Coinciding (fittingly enough) with the Gulf War, the band’s first arena tour was documented on the 23-track Live: Decade of Aggression, originally released in an extremely heavy limited-edition metal case. Although it’s basically a greatest-hits-live outing, the earlier material sounds great in the hands of the by-then-seasoned band, and it contains some long-absent friends like “The Anti-Christ.”
For the next four years, inactivity reigned in the Slayer camp. Lombardo left and was replaced by ex-Exodus drummer Paul Bostaph, who debuted on the blistering “Disorder,” a collaboration with Ice-T for the soundtrack of Judgment Night (which united rappers and rock bands, to generally excruciating results). While not much of a traditional “song,” this five-minute apocalyptic rant is one of the most exciting tracks Slayer’s ever laid to wax. Unfortunately, the same cannot be said of Divine Intervention, which is awfully by-the-numbers considering the time it took to make. A lot of the old punch is missing (maybe because Rubin sat this one out), Araya’s voice sounds tired and the band isn’t doing anything drastically different from what it did in 1988. While still a powerfully aggressive band, Slayer is in danger of becoming a nostalgia act.

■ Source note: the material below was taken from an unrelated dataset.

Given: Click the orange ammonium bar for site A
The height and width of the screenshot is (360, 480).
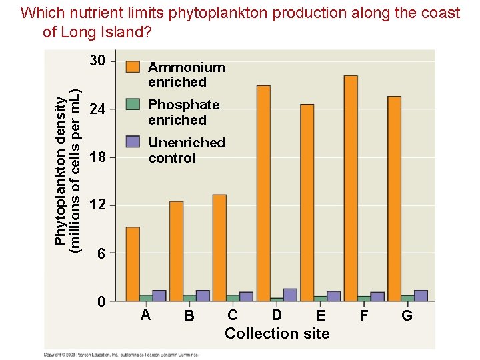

That threat goes unchallenged by Undisputed Attitude, Slayer’s covers album. The choice of material — unreconstructed hardcore songs by Minor Threat, D.I., Dirty Rotten Imbeciles, Dr. Know, TSOL, Verbal Abuse — leads the band straight into old-time thrashland. Toning down the imposing grandeur of its evil empire, Slayer takes convincing small-scale breakneck rips through simple ravers like “Guilty of Being White,” “Abolish Government” and “I Hate You” (plus two of Hanneman’s vintage contributions to the genre, an incongruous new slow metal number, “Gemini,” and an uncalled-for sexual rewrite of “I Wanna Be Your Dog”). The album is fine for what it is, but Slayer could be roasting in commercial hell if it doesn’t start looking forward sometime soon. Now that’s scary.
The high-concept ’96 EP matches the Slayer album’s TSOL cover medley with that band’s original renditions of the same songs, “Abolish Government” and “Superficial Love.”